Since pictures are not wanted, repeat only the text of the records, word for word.

--- DATA ---

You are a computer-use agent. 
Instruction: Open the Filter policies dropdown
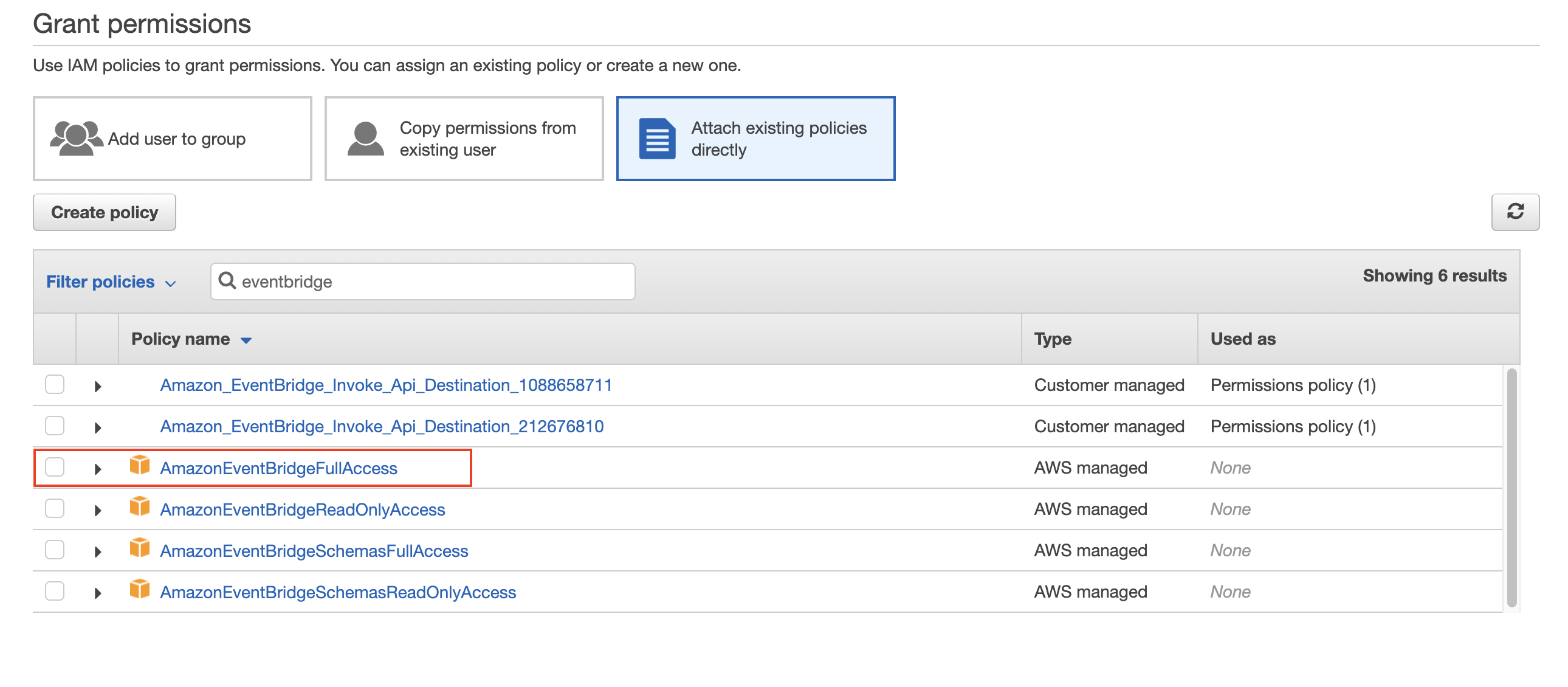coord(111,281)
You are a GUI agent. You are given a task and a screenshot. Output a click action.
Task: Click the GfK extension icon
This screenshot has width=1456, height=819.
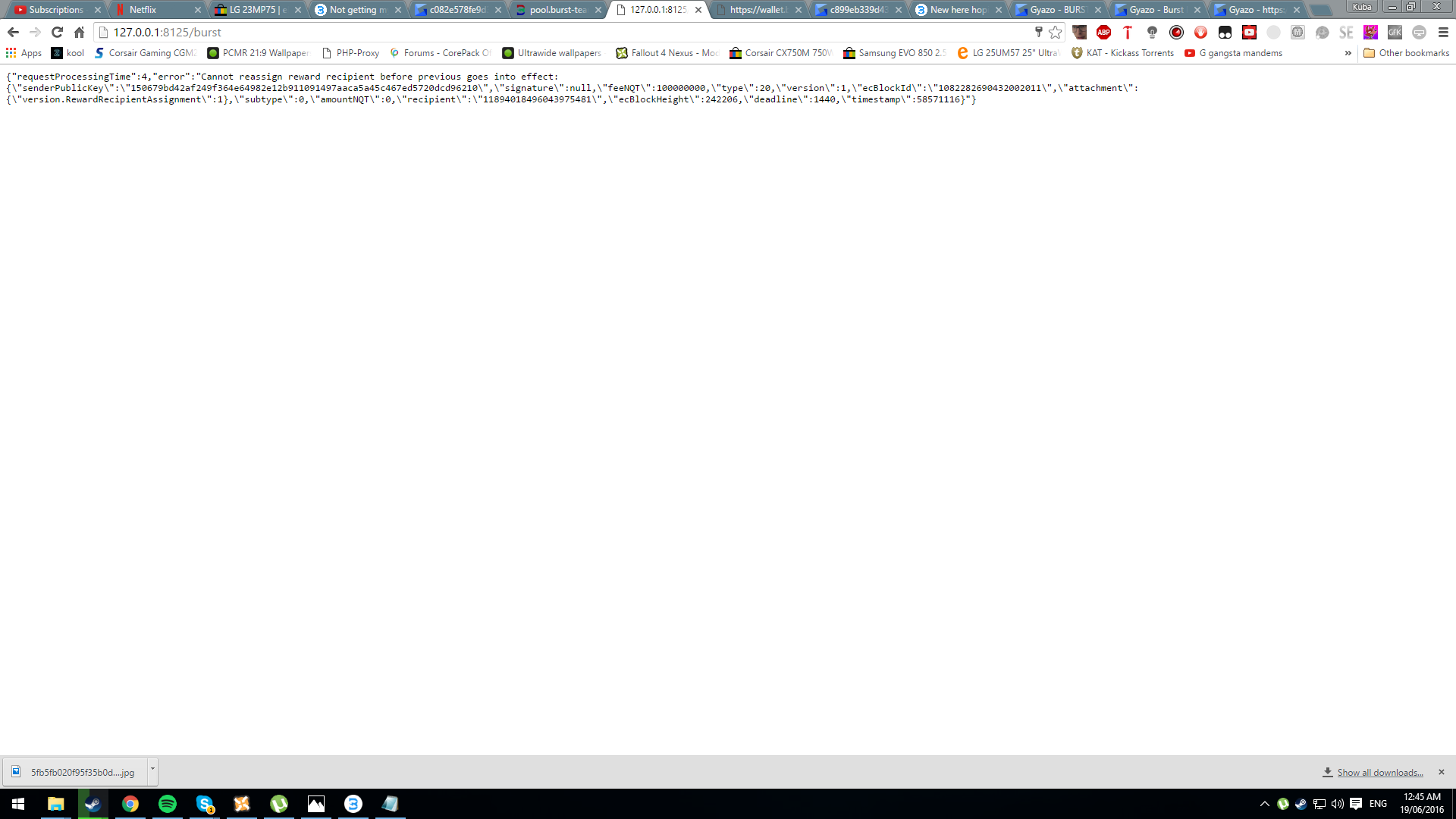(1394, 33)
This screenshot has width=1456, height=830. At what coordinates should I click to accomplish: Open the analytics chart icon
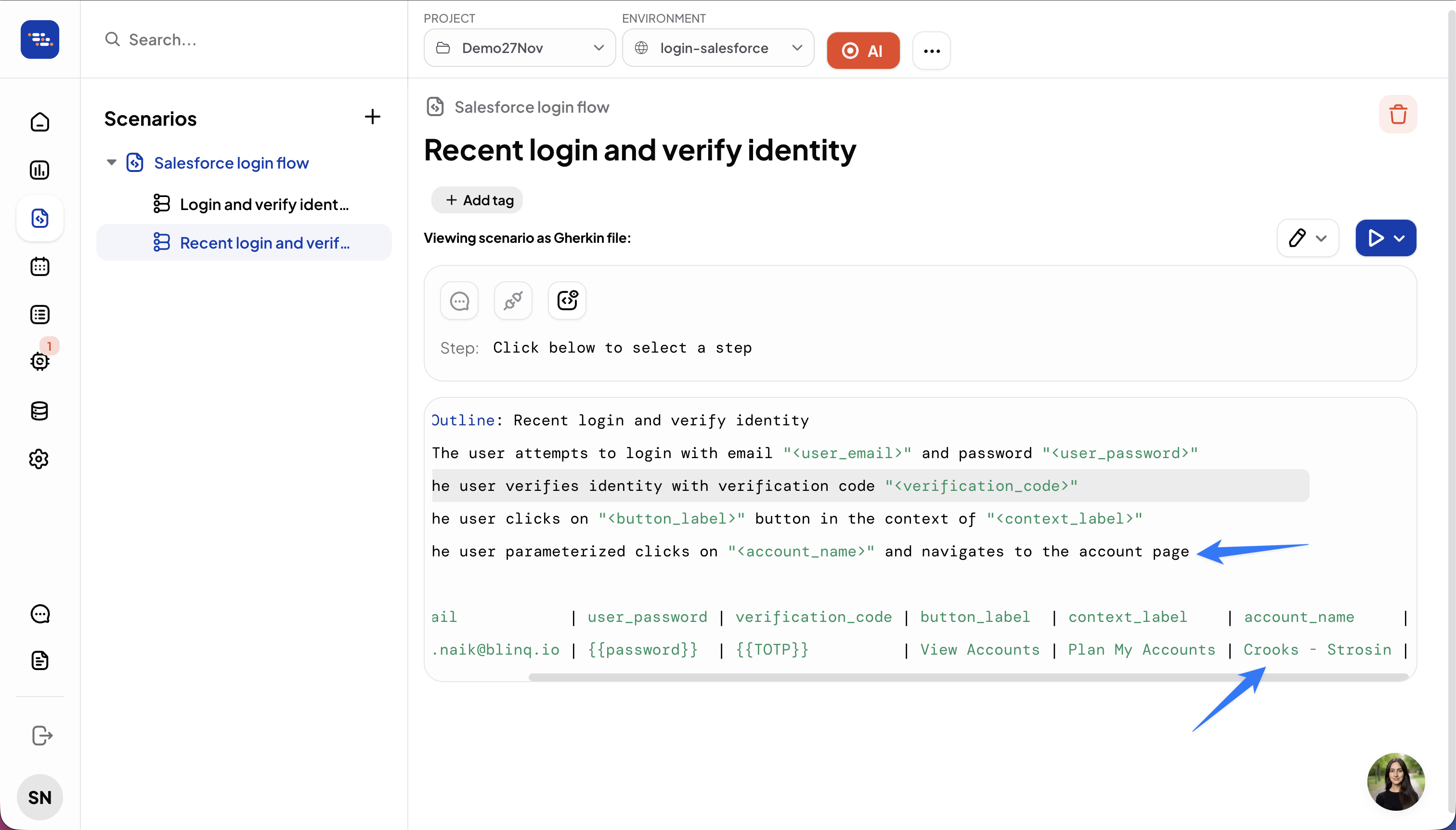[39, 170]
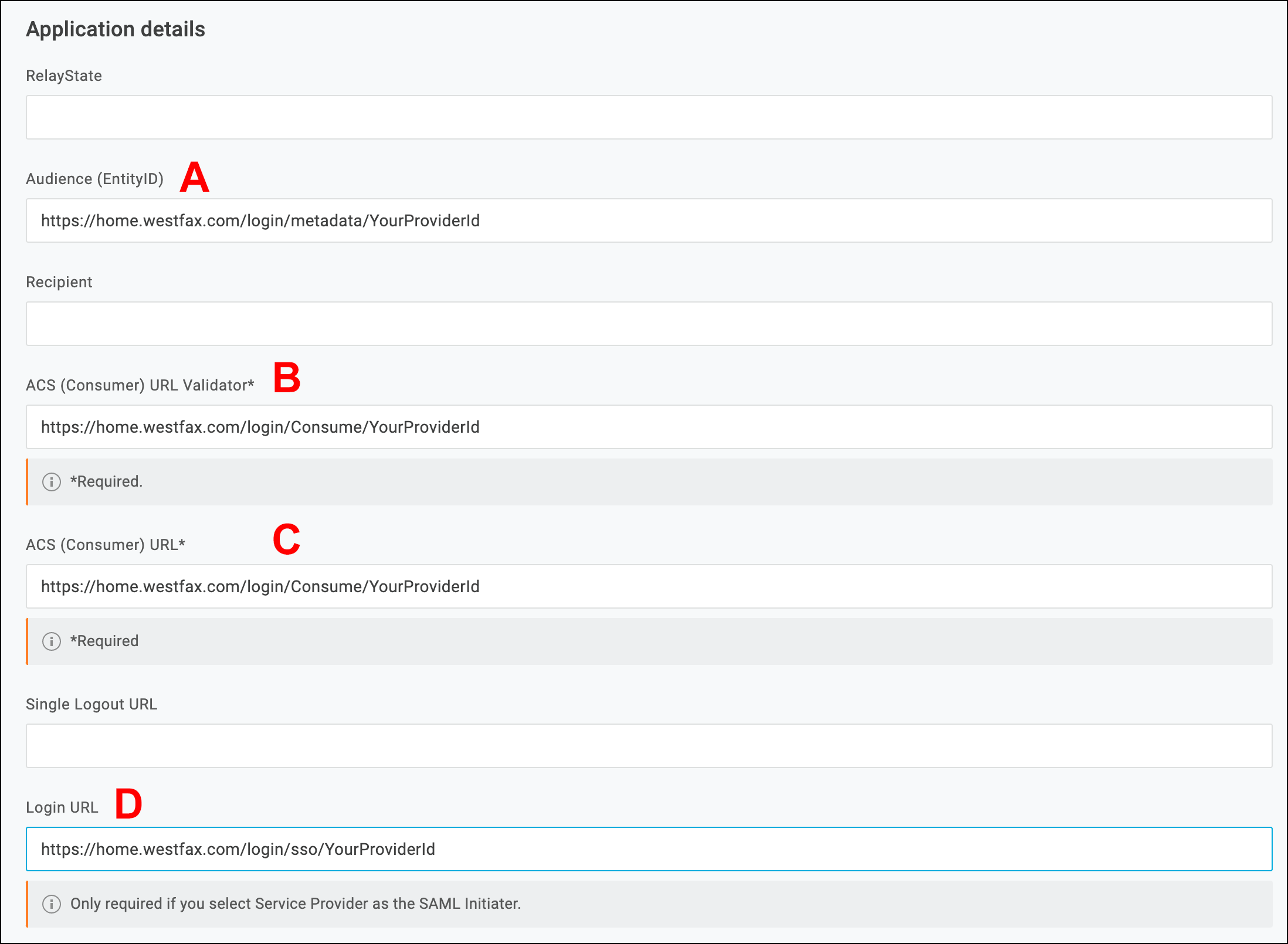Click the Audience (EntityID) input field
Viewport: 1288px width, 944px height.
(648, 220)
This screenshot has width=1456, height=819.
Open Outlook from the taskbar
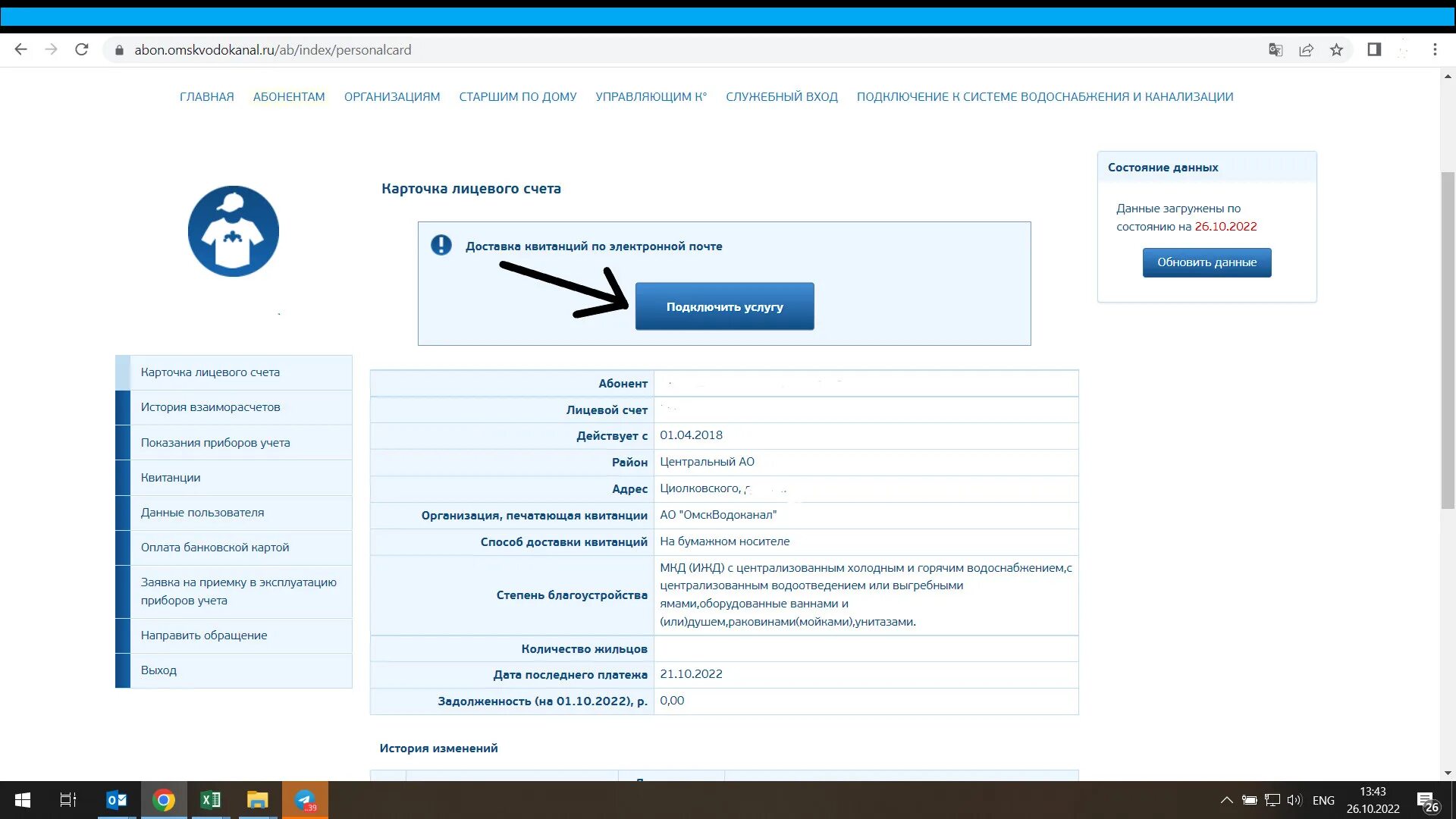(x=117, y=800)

---

▶ [EXERCISE SOLUTION]:
You are a computer-use agent. 
Instruction: Open the Filter policies dropdown
coord(111,281)
You are a GUI agent. You are given a task and a screenshot. Output a click action.
Task: Click the GfK extension icon
This screenshot has width=1456, height=819.
(1394, 33)
This screenshot has width=1456, height=830. At what coordinates should I click to accomplish: Open the analytics chart icon
[39, 170]
Click the Audience (EntityID) input field
Viewport: 1288px width, 944px height.
(648, 220)
This screenshot has width=1456, height=819.
Open Outlook from the taskbar
(x=117, y=800)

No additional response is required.